* **Given text**:

begin

Redemption and resilience were the hallmarks of the Green Bay Packers this season, so it shouldn’t be a surprise that the team’s No. 4 wide receiver — a third-year guy relegated to return duties last September — emerged as the No. 1 target for Most Valuable Player Aaron Rodgers in Sunday’s 31-25 Super Bowl XLV victory over Pittsburgh at Cowboys Stadium.

With veteran Donald Driver sidelined by a left-ankle injury in the second quarter, Jordy Nelson stepped in with a career-high nine catches for 140 yards. Perhaps the biggest was a 29-yard touchdown against William Gay in single coverage that put Green Bay ahead 7-0 with 3:44 remaining in the first quarter.

The Rodgers-to-Nelson pipeline grew so consistent, it wiped away the memory, and impact, of Nelson’s three very conspicuous dropped balls.

“That’s just what you have to do. If you play the game long enough at this position, you’re going to drop the ball. And you’ve got to move on,” said Nelson, who held his 1-year-old son Royal in his arms and winced every time he shuffled in his seat.

What was hurting? “Everything,” he said. “But it’s OK. We won the Super Bowl.”

Green Bay accomplished that by throwing 39 times in 55 offensive plays; running back James Starks was an afterthought with 11 carries for 52 yards. Rodgers completed 24 of 39 passes for 304 yards and three touchdowns, finding fifth-year receiver Greg Jennings twice on scoring strikes of 21 and 8 yards.

end

* **Supplied data**:
begin

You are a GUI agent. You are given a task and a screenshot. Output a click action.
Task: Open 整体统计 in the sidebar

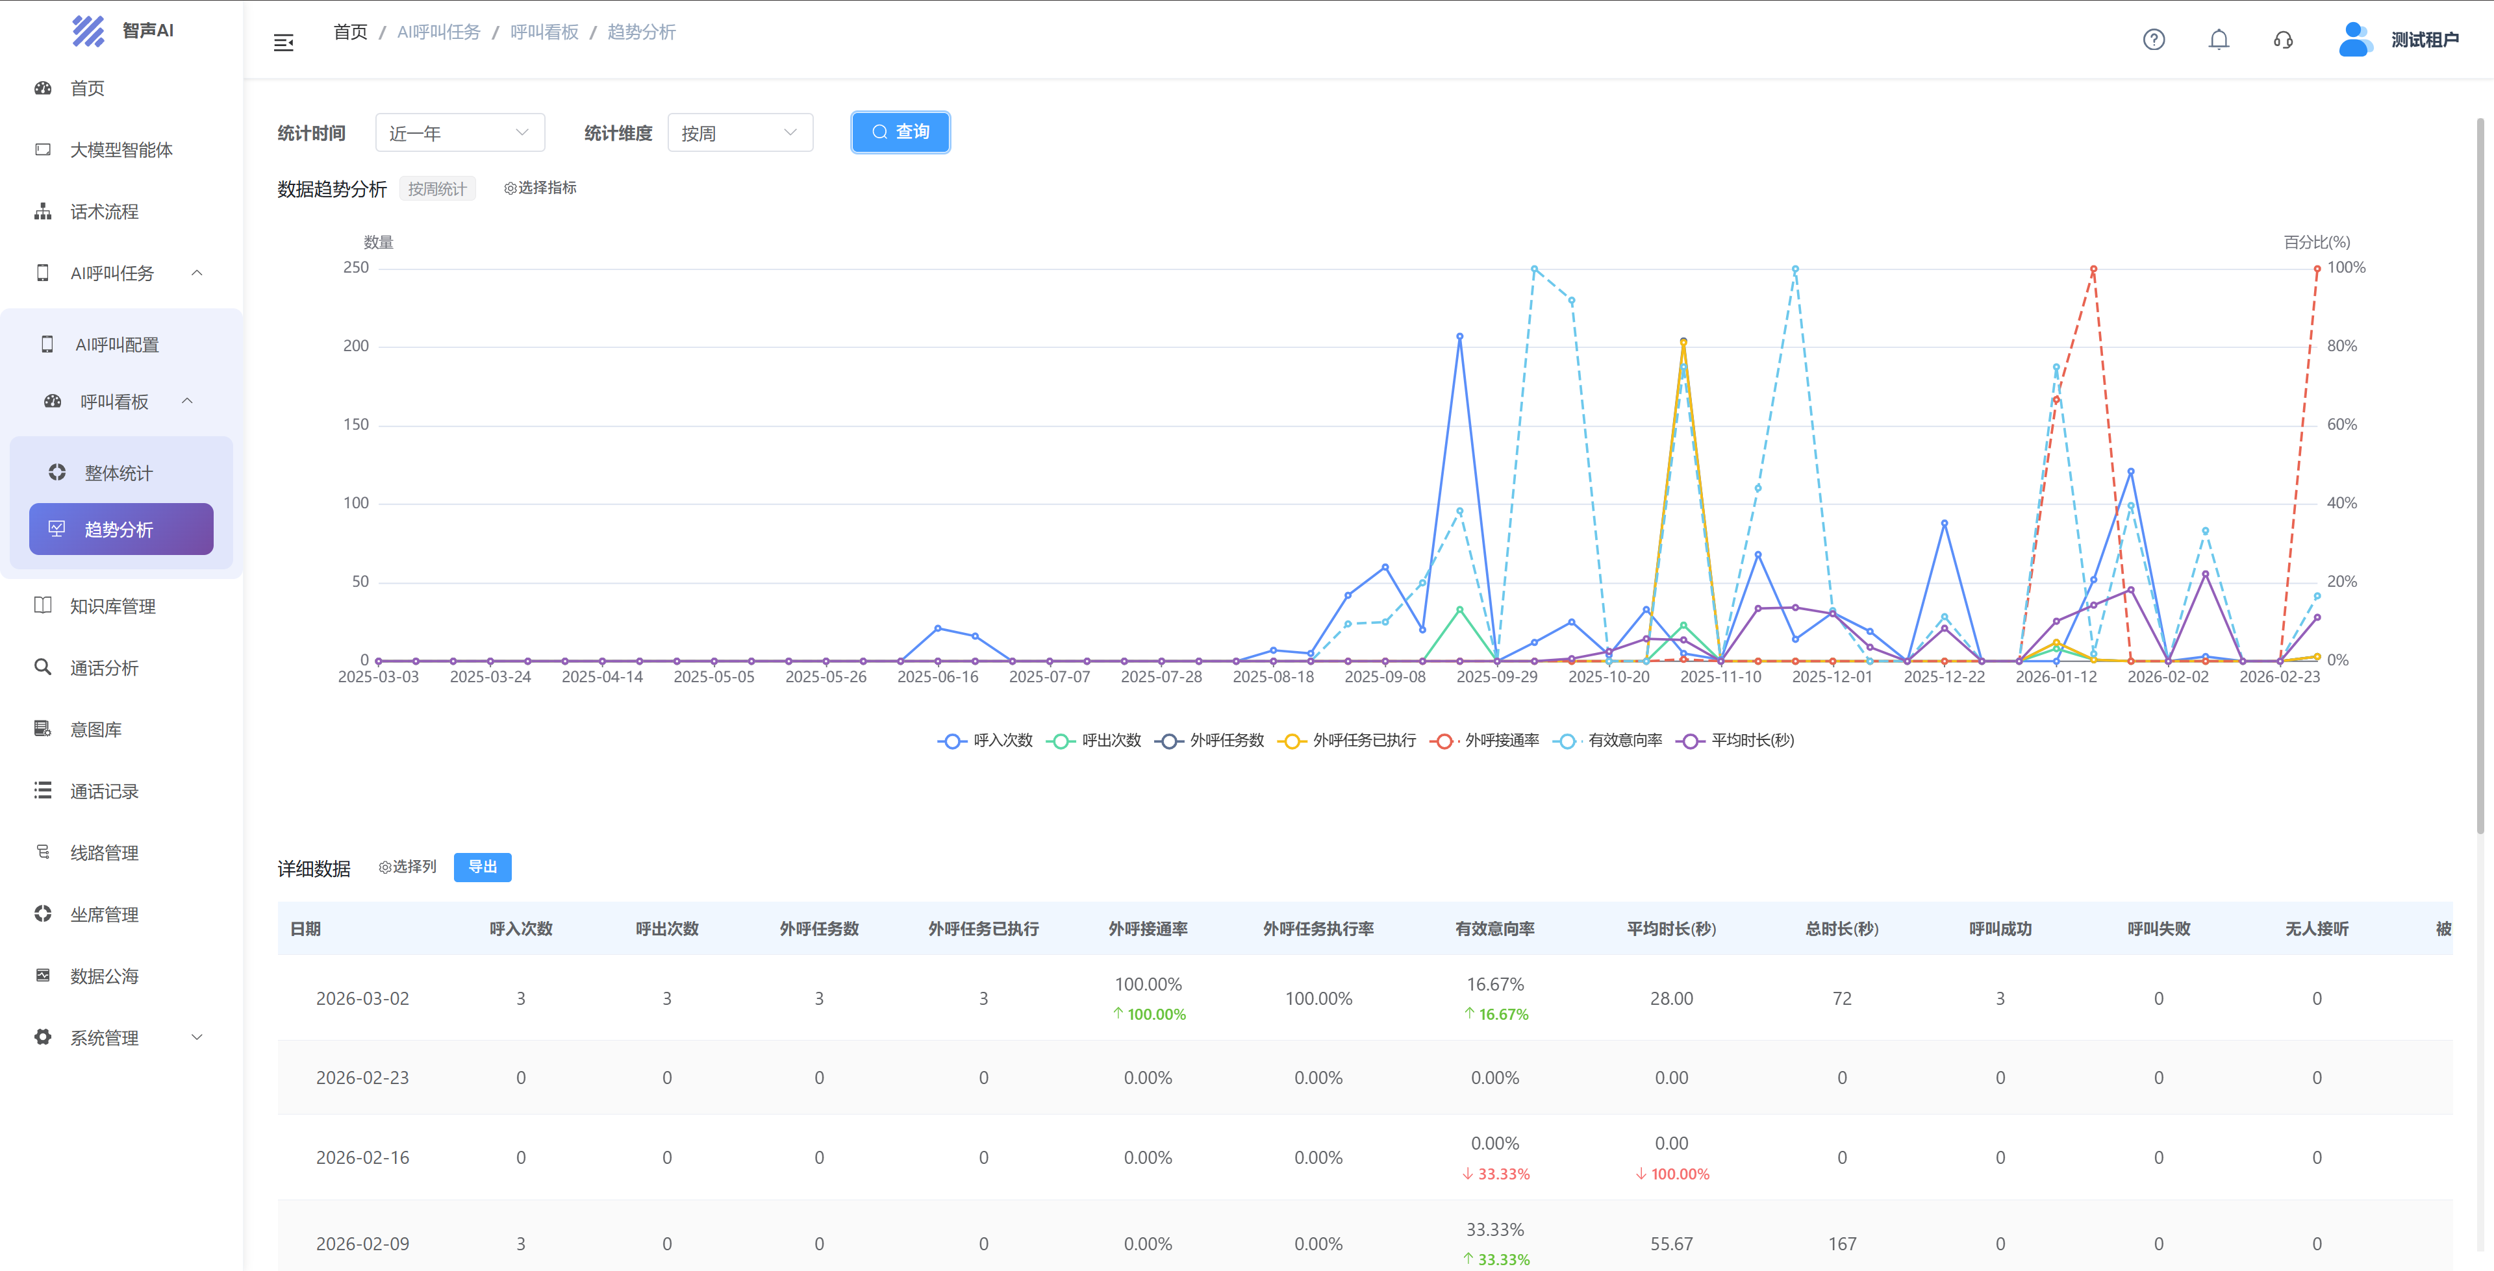point(118,472)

end

* **The problem**:
Write the next few paragraphs of the Super Bowl XLV article, starting after its last sentence.

* **Task response**:
Why did the Packers pass so much, even in short-yardage situations?

Pittsburgh’s top-ranked rushing defense forced the ball into the air, and Green Bay’s vast network of receivers was dispatched along the sidelines to take advantage of their speed in the flat against the linebackers dropping back in coverage.

Rodgers immediately went after Gay and Bryant McFadden, the Steelers’ cornerbacks, and the Nelson-Gay matchup soon became a go-to for Rodgers — Nelson was targeted a team-high 15 times.

“That’s where we thought we had the matchups,” Nelson said of the aerial assault. “Pittsburgh has a great defense. Their front seven is hard to get anything on. I mean, it’s tough to put Aaron back there as well and have him just throw like that — they have a great pass rush and run defense.

“I think we had our matchups on the outside, and that’s just how the game went.”

Rodgers saw this Super Bowl XLV victory as a microcosm of the Packers’ season. As players fell to the wayside because of injury, including standouts such as running back Ryan Grant and tight end Jermichael Finley, others stepped in and made immediate contributions.

When there was poor play, Green Bay always managed to bounce back. It took five consecutive victories to get the Packers to this matchup against the more experienced Steelers.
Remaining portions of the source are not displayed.